> _Problema curto 1_
Imprima, sem alterações, o trecho do texto sobre ergonomia no ambiente construído que vai de "A utilização dos" até "trabalho e de vida.", incluindo ambos.
> _Problema curto 2_
Segundo o texto sobre ergonomia no ambiente construído, em que ano ocorreu a primeira edição do ENEAC?

> _Texto citado_
——
Reflexões sobre a ergonomia aplicada aos ambientes construídos e caminhos percorridos
Por Vilma Villarouco, publicado em: MONT’ALVÂO, C. e VILLAROUCO, V. (orgs.) . Um novo olhar para o projeto: a ergonomia no ambiente construído. 1. ed. v.4. Olinda, PE: Livro Rápido, 2018.
A utilização dos conceitos e aplicações da ergonomia aos estudos do ambiente construído tem sido tratada de modo crescente nas duas últimas décadas, por alguns grupos de pesquisa brasileiros. Esta afirmação pode ter como um dos embasamentos, o número crescente de artigos apresentados nos ENEAC’s (Encontro Nacional de Ergonomia do Ambiente Construído) desde sua primeira edição no ano de 2007, complementados por trabalhos apresentados nos ENCAC’s e ENTAC’s (Encontros Nacionais de Conforto e de Tecnologia do Ambiente Construído respectivamente) anteriores à criação do ENEAC e até hoje, que trazem o olhar ergonômico sobre os ambientes de trabalho e de vida.
——
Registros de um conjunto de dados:
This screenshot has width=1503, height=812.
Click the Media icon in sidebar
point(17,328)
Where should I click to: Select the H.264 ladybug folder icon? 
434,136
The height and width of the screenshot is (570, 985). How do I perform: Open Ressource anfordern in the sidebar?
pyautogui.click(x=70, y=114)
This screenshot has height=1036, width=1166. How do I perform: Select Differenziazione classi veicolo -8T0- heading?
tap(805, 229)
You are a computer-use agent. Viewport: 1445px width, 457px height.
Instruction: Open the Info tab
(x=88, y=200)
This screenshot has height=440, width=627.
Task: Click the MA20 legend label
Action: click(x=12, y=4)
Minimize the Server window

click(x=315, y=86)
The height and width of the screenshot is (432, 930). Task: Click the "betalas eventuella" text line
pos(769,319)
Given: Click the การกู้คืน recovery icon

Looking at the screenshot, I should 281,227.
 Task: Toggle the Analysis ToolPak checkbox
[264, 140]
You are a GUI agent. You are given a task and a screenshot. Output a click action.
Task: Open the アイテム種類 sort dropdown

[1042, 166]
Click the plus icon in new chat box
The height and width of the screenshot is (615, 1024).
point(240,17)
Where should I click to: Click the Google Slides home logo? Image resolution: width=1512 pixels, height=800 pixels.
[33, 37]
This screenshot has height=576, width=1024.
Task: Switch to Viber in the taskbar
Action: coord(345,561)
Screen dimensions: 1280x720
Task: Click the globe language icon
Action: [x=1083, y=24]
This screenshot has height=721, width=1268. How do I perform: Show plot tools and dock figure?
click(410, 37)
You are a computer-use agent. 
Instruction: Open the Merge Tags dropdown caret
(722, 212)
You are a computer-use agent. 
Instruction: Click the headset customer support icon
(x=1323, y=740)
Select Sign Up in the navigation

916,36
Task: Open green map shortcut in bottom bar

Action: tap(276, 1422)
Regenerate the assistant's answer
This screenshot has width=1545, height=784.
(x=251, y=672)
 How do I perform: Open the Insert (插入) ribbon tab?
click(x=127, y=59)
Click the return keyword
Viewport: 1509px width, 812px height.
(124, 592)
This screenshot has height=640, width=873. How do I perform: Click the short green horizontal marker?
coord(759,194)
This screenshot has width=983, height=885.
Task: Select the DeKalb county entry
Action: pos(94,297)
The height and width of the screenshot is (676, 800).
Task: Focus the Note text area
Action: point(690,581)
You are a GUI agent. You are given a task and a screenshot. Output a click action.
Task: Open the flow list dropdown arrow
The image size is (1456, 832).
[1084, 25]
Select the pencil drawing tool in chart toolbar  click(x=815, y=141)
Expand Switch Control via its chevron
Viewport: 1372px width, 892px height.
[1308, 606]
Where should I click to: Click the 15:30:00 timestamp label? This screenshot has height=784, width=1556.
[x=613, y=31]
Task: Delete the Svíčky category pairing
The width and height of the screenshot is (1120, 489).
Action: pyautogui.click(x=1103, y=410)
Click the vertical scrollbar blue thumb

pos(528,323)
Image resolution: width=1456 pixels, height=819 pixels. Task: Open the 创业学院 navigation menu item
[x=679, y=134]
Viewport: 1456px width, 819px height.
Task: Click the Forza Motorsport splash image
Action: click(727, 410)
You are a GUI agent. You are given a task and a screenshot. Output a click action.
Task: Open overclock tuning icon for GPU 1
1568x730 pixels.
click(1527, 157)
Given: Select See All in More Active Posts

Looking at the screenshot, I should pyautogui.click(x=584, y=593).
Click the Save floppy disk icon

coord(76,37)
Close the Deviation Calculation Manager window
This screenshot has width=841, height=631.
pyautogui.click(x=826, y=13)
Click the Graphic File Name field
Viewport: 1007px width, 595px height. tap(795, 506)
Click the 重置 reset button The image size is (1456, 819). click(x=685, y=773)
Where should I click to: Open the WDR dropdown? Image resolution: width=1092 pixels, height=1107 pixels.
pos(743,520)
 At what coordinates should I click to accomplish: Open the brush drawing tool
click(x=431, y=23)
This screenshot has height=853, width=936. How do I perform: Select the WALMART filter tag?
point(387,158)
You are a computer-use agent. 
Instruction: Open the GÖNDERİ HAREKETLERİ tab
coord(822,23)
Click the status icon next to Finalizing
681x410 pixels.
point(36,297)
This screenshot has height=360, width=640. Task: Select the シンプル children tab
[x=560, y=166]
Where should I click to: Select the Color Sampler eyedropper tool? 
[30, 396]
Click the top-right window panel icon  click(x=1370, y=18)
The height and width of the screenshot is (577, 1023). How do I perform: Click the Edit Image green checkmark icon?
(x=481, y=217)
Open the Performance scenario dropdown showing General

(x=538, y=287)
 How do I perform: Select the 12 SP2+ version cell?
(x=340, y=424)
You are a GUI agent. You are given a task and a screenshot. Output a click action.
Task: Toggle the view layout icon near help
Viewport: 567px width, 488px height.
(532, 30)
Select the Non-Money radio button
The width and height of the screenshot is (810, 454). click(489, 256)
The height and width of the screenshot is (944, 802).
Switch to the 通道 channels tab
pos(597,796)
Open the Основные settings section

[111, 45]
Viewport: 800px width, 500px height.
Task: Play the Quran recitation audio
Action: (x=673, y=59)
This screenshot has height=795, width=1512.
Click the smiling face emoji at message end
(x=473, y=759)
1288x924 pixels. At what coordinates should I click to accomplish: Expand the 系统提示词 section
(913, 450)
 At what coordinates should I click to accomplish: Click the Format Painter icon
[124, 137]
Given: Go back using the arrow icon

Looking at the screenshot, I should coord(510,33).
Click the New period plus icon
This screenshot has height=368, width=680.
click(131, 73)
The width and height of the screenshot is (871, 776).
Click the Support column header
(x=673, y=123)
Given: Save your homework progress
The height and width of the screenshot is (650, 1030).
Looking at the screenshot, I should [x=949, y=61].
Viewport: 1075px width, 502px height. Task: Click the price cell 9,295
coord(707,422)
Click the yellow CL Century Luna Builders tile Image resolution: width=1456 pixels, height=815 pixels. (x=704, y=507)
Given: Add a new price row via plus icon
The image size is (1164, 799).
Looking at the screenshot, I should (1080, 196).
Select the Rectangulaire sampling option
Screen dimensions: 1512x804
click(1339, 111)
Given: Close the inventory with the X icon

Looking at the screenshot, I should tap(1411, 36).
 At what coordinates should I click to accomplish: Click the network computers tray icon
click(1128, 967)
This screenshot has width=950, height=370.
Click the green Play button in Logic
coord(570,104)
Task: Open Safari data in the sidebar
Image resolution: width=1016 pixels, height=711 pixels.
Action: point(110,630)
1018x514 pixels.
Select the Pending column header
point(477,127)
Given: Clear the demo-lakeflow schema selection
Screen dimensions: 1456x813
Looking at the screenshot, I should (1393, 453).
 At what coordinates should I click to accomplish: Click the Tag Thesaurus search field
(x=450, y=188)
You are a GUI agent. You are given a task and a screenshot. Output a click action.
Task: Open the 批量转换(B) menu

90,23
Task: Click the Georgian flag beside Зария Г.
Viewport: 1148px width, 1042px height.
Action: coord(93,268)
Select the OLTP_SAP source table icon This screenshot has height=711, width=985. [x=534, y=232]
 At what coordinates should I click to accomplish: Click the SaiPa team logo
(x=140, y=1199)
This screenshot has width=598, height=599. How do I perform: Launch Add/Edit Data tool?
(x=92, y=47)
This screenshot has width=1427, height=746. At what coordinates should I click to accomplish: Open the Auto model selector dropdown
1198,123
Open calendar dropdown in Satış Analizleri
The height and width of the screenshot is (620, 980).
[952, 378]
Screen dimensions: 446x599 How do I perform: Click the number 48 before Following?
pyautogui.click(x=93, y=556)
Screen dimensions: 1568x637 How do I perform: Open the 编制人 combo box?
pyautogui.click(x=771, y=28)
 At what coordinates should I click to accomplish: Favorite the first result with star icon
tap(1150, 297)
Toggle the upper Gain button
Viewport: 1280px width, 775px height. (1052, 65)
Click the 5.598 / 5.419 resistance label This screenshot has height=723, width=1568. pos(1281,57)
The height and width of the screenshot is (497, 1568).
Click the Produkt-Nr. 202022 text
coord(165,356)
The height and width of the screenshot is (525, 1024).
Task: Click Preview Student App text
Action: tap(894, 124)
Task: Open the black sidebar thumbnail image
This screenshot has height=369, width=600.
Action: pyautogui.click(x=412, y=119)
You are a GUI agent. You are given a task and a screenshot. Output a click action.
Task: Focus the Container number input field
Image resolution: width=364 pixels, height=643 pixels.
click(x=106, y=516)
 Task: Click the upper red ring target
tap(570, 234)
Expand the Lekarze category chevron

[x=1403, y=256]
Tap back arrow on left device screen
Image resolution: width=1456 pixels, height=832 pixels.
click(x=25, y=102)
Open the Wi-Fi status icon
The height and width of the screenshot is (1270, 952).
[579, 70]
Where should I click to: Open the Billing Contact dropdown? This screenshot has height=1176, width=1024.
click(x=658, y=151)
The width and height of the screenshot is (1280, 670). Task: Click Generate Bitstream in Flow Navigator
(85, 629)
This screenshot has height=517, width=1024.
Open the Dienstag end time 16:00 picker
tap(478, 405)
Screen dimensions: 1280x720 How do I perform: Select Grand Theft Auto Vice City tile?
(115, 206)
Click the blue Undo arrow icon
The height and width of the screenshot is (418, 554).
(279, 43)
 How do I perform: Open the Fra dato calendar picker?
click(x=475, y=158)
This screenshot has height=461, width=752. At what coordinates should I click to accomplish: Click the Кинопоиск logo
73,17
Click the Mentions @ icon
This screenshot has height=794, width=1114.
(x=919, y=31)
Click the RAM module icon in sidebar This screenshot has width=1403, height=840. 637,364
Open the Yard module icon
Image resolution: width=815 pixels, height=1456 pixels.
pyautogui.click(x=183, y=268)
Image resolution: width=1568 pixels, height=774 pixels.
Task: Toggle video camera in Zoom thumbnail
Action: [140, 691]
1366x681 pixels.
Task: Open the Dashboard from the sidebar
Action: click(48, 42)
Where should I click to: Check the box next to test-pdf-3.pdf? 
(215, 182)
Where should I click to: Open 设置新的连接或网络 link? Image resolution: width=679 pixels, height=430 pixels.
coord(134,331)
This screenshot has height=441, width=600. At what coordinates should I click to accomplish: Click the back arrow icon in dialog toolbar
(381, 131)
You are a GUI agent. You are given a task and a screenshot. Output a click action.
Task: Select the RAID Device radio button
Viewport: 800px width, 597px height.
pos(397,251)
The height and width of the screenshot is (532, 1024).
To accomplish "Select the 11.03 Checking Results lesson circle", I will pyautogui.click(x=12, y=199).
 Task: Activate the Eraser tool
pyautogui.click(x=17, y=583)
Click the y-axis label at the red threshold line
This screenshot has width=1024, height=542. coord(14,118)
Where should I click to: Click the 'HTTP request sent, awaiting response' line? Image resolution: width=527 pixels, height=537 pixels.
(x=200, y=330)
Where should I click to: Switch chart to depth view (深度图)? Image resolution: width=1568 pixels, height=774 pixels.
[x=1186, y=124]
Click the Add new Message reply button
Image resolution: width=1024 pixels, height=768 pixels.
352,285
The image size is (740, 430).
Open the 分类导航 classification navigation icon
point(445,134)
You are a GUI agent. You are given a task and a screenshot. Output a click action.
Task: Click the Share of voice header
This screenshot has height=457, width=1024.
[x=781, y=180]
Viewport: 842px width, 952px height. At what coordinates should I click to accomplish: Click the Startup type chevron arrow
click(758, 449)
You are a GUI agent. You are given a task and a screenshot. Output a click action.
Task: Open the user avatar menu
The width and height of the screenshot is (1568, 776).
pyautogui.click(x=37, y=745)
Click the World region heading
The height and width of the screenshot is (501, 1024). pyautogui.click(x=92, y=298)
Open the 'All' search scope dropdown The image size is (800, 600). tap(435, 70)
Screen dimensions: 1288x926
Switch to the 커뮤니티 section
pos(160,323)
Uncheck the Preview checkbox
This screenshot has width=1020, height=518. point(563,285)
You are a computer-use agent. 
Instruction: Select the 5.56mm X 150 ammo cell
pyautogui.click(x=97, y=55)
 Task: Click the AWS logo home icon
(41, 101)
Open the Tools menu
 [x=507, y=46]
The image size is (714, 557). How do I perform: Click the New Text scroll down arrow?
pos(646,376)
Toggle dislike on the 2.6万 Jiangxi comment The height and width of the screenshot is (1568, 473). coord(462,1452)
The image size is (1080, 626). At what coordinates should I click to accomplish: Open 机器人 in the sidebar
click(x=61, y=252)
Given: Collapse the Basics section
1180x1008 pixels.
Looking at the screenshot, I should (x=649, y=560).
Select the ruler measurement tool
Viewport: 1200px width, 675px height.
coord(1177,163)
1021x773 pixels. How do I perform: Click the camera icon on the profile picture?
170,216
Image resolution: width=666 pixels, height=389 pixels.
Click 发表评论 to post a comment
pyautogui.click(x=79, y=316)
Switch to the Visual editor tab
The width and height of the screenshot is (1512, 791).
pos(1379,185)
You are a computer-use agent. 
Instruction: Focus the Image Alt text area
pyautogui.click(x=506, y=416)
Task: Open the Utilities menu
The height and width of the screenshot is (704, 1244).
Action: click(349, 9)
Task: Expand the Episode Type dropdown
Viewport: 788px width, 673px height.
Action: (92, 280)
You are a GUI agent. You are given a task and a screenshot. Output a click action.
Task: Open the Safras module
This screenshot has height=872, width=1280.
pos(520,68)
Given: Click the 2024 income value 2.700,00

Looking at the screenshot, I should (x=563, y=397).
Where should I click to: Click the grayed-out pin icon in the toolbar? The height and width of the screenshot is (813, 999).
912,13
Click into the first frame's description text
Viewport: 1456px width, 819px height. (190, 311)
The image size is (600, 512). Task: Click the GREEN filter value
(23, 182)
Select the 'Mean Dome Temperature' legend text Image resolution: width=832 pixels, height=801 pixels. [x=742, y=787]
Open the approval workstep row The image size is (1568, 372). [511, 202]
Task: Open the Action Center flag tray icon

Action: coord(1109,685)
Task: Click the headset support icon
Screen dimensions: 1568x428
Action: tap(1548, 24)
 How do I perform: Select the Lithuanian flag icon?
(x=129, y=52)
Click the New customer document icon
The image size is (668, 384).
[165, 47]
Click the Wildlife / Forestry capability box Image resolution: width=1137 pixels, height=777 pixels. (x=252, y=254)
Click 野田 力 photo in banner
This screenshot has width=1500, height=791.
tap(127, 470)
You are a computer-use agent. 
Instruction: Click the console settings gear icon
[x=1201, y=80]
——
> _Saída 1_
A utilização dos conceitos e aplicações da ergonomia aos estudos do ambiente construído tem sido tratada de modo crescente nas duas últimas décadas, por alguns grupos de pesquisa brasileiros. Esta afirmação pode ter como um dos embasamentos, o número crescente de artigos apresentados nos ENEAC’s (Encontro Nacional de Ergonomia do Ambiente Construído) desde sua primeira edição no ano de 2007, complementados por trabalhos apresentados nos ENCAC’s e ENTAC’s (Encontros Nacionais de Conforto e de Tecnologia do Ambiente Construído respectivamente) anteriores à criação do ENEAC e até hoje, que trazem o olhar ergonômico sobre os ambientes de trabalho e de vida.

> _Saída 2_
Em 2007.